Performance Evaluation
The Board shall review membership of the Committee and its performance and effectiveness on an ongoing basis.
Committee Duties and Responsibilities
The Committee shall consider any matters relating to the operations and activities of Stanwell's risk, governance and control environment and the role of internal audit and external audit that it deems to be desirable. In addition, the Committee shall examine any other matters referred to it by the Board.

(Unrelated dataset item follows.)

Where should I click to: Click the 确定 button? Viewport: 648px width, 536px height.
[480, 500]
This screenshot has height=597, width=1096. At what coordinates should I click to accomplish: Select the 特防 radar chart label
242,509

Specific duties and responsibilities of the Committee are as follows:
Compliance and Audit - Control and Policies
- Determine whether Management has appropriately considered legal, financial and compliance risks as a part of Stanwell's risk assessment and Management arrangements;
- Review the effectiveness of the Legal Compliance System for monitoring Stanwell’s compliance with relevant laws, regulations and associated government policies and that appropriate actions have been taken to address any compliance breaches. The oversight will include being notified of non compliances with requirements relating to Stanwell’s financial risk management (including unauthorised trading), the remedial actions taken and evaluation whether associated risks have been appropriately mitigated as a result;
- Act as a forum for communication between the Board, Management, internal audit and external audit;
- Establish processes to evaluate the Stanwell’s exposure to corporate risk (including financial) and fraud and monitor the development and ensure the implementation of internal controls to contain such risks and frauds;
- Evaluate the adequacy and effectiveness of Stanwell's accounting, administrative, information technology and operating policies through active communication with Management, the internal auditor and the external auditor;
- Evaluate the adequacy and integrity of Stanwell's accounting control system and its information technology and operational controls and procedures, by reviewing reports from internal auditors, external auditors and other experts and monitor Management's responses and actions to correct any noted deficiencies;
- Monitor the standard of corporate conduct in areas such as arm's-length dealings and likely conflicts of interest;
- Review the policies and procedures for ensuring that Stanwell complies with various forms of federal, state and local government legislation; and
- Take an active interest in ethical considerations regarding Stanwell's policies and practices.
Financial Reporting
Review, provide input and feedback to the Board on:
- all significant accounting policy changes;
- the content of the Annual Report; and
- Stanwell's annual financial statements, including the external auditor's report.
Risk Management Process
The Committee will review:
- methods of identifying broad areas of risk and set parameters or guidelines for business risk review;
- the potential effect of identified risks on the business;
- methods of controlling identified risks taking care to correctly balance risk and control;
- the disaster recovery contingency planning process;
- the risk profiles and related risk tolerance levels / limits (including those related to electricity trading and financial risk management);
- risk management plans for, and methods of financing, identified exposures;
- the adequacy of policies related to Stanwell's financial risk management (including the managing of risks associated with electricity trading, credit, liquidity, interest rates, foreign exchange rates and commodities); and
- activities of the Trading Risk Management Committee, Trading Compliance Committee and the Financial Risk Management Committee.
Other matters
The Committee will:
- review any regulatory reports presented to Stanwell and ensure Management responds to them; and
- identify and direct any special projects or investigations deemed necessary.
Review of the Committee Charter
The Committee shall review its Charter at the Board's annual performance evaluation to ensure that the Committee Charter is in keeping with current best practice and the actual operations of the Committee and Board requirements.